Yeah, one little teaser you could get on what that might look like is for the capstone project we did an Ink & Switch and I’ll link the end user programming article we did there, but we had one of our colleagues did essentially a series of experiments with, as you mentioned earlier, the bots. Basically you could have cards that had a little script attached to them that you would write yourself and if you drop the card onto a board, it would then Sort of do its actions. So we had a couple of examples that were something like a sorting card you could drop that on and it would sort of arrange everything in a grid. And there was another one that I think was a journaling card that would essentially put like sort of a title with the current date and time that was intended for a board you’re using kind of as a journal. And those are simple examples, but they showed the kind of stuff that a person might like to do with like a personal knowledge tool or thinking tool, and those were very, very rough and very early, but I think that kind of gives the direction of that.

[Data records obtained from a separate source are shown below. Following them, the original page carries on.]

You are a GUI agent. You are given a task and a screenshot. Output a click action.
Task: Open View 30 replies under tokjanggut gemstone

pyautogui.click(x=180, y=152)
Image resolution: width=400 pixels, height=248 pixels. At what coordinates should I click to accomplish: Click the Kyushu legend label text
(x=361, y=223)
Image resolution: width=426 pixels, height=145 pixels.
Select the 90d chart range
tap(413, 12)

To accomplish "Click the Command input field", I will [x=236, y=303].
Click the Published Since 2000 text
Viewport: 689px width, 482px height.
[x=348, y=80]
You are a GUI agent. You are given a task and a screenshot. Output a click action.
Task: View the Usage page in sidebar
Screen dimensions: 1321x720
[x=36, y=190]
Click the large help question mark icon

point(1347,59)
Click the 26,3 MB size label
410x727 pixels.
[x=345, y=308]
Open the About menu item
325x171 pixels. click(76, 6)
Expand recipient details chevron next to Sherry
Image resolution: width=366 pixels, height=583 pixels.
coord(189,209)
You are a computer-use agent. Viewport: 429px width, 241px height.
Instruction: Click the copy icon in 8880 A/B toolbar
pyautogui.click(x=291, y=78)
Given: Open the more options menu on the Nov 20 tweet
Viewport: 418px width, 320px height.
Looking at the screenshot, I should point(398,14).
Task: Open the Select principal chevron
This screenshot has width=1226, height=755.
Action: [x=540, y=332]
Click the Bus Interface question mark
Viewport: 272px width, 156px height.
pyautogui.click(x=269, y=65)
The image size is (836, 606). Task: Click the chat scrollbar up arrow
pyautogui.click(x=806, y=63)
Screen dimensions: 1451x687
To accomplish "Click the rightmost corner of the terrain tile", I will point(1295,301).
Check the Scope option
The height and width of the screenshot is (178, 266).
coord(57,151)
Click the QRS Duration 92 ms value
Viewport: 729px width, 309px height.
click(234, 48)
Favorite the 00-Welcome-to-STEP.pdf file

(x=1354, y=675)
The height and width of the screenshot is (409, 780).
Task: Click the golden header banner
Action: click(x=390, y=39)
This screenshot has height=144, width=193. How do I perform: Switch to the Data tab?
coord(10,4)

And furthermore, that also raises this question of end user programming can be sort of automating stuff for your own sake, but it can also be that you make a small plug-in or script or something you want to give to a friend or a couple of friends. I think a good example of this we’ve seen recently is Figma plugins, where people write plugins for themselves, but they may also distribute them a little. More widely, it’s not really intended to be sort of a full-fledged sophisticated application. It just extends or changes or customizes this environment that you’re doing creative work in in some way that makes it suit your needs and maybe you want to share with a few other people. So I’d imagine some kind of set up like that for use.
00:53:28 - Speaker 2: Yeah, this makes phase 2 and 3, if you will, very complimentary. An important learning from our ethnographic studies of end user programming and the other stuff that we’ve read is that there’s very little original end user programming. It’s mostly stuff you learned from a friend and then mutated slightly. So there’s this kind of one. Original spreadsheet and then it basically propagated through the world as people made different variants of it and copy pasted cells and so on. And I think if you have native collaboration and sharing in use, that could be the vector by which the end user programming learning gets propagated through the system.
00:54:00 - Speaker 1: Steal a cool bought card off of someone else’s board by duplicating it into your own.
Exactly. Love it. Well, I can see that this is a topic that is one we could easily spend a full episode on, so maybe we should wrap it there and maybe we’ll put that on the schedule for the future.
Right on.
Well, if any of our listeners out there have feedback, either responses to what we’ve talked about here, or maybe you think some of these questions could be full episodes in their own right, feel free to reach out to us.
We’re at @museapphq on Twitter or hello at museapp.com on email. We always love to hear your comments and ideas for future episodes.
Well, Mark, it’s been a real pleasure doing this podcast with you for the last 21 episodes. Uh, I imagine maybe we could do another 21 more. I hope so.
00:54:46 - Speaker 2: I’m looking forward to it.